By Jean-Claude Elias - Mar 01,2018 - Last updated at Mar 01,2018

There is a first recurring question in the world of technology and it is about Fibre Optics (FO). Given the strong push for FO in telecommunications and Internet everywhere, and given the extraordinary difference in transmission speeds between optical cables and copper wires, why is the industry not yet using optical wiring inside computers, tablets and smartphones? Surely, this would make them run much faster, while consuming significantly less power.

The second recurring question is about solar energy, and in a way it goes in parallel with the first. Is not it time that portable computers, tablets and smartphones be powered by solar energy? With the huge progress achieved in photovoltaic cells leading to excellent efficiency and performance, one would think that replacing a smartphone’s traditional battery with photovoltaic cells would be child’s play.

The truth is that none of the above is as simple as it may look. Naturally, there will come a day when, with optical cabling inside and powered by solar energy, the computer of the future will make the laptop we are using today as ridiculously obsolete as your first not-so-smart-phone that you had in the mid-1990s would look today. This is not going to happen overnight, however.
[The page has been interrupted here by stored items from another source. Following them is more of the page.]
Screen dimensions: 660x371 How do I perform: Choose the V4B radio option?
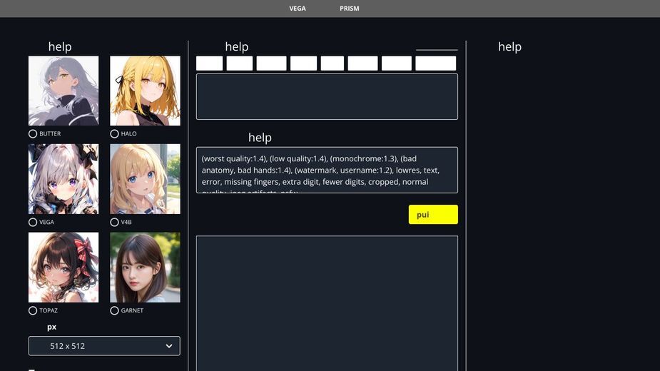pyautogui.click(x=114, y=222)
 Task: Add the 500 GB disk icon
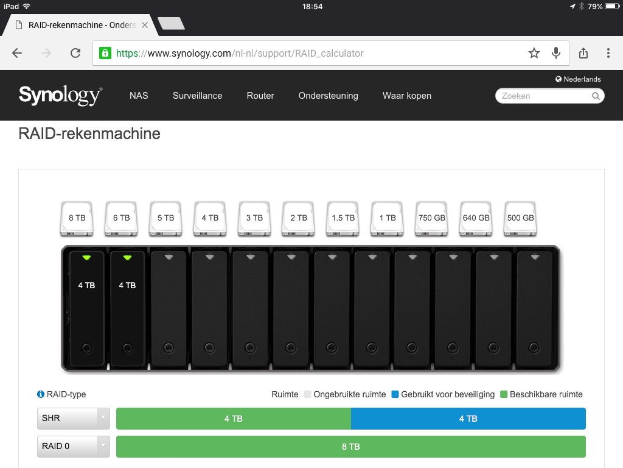(x=520, y=219)
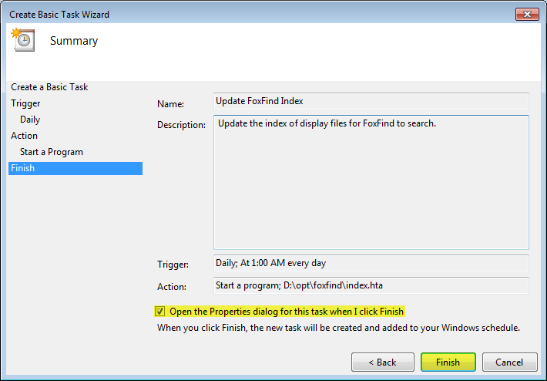Click the highlighted Finish button
The image size is (547, 381).
tap(448, 362)
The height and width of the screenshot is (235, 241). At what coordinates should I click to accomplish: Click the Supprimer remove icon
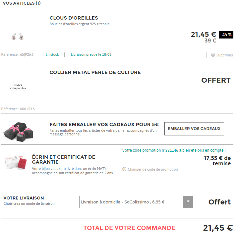(213, 55)
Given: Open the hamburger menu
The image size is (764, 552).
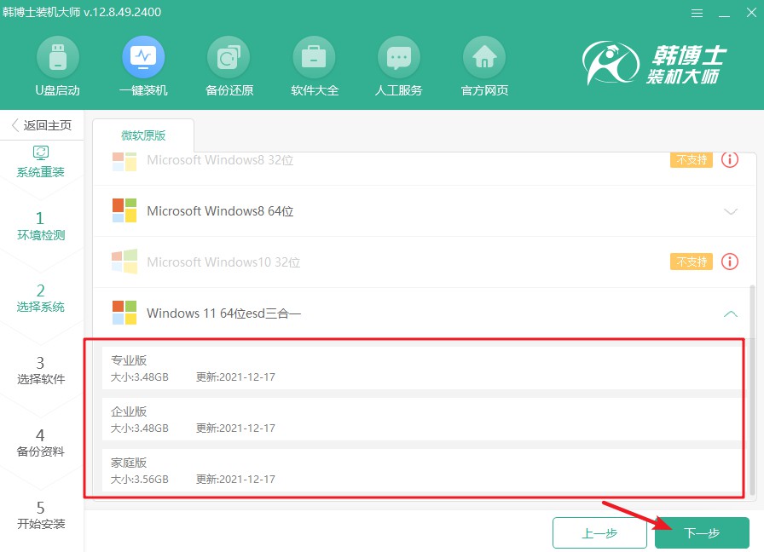Looking at the screenshot, I should (x=697, y=13).
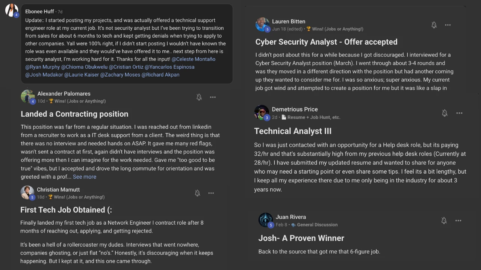Open more options on Alexander Palomares post

213,97
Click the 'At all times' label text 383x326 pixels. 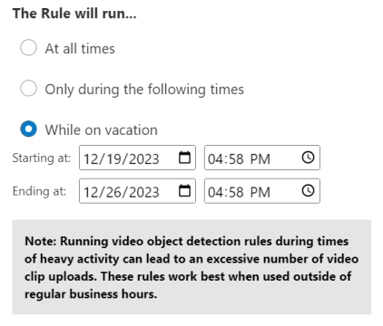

Optical cables shine (no pun intended) when used particularly over networks and long distances. This, for now at least, is the perfect, ideal field of application for the technology. Despite their obvious and many advantages, they too have some inherent weaknesses. They are more fragile than copper wires, simply because they are made of… glass! They tend to break. They are also difficult to cut, “weld” and manipulate, in a general manner. Last but not least, they are still more expensive than copper.

There are also other considerations pertaining to specific digital electronic circuitry that prevent optical cables to be used instead of copper. Therefore, to have a computer, tablet or smartphone where optical cables completely replace copper, we will have to wait until more than one simple technological revolution takes place.

Solar energy, on the other hand, may be a less complex issue, but here to there is still some way to go before we can own a smartphone or a laptop computer that would fully run on solar energy, like those great desk calculators that have become the norm and never need batteries, or at the other extreme of examples, like Solar Impulse, the celebrated Swiss pioneering solar-powered aircraft.

Leading manufacturers like Panasonic, SunPower or LG have recently achieved amazing rates of efficiency with their photovoltaic panels. The first two have reached an efficiency of 20.2 per cent, whereas LG has a good 18.3 per cent. Most other manufacturers are still around an average of 14.5 per cent.

Tesla, the famous American maker of electric cars and the brainchild of the equally famous Elon Musk, has announced that they are planning to make roof tiles that also work as solar panels! Definitely another milestone on the road to universal solar power for houses.

No one can foretell if the next giant step that will put optical cables inside digital devices and make them run on solar energy will take place in 10, 20 years or more. Less than 10 does not sound reasonable, but who knows, technology is full of surprises.

In the meantime, smartphones makers manage to keep us interested with more and more sophisticated cameras.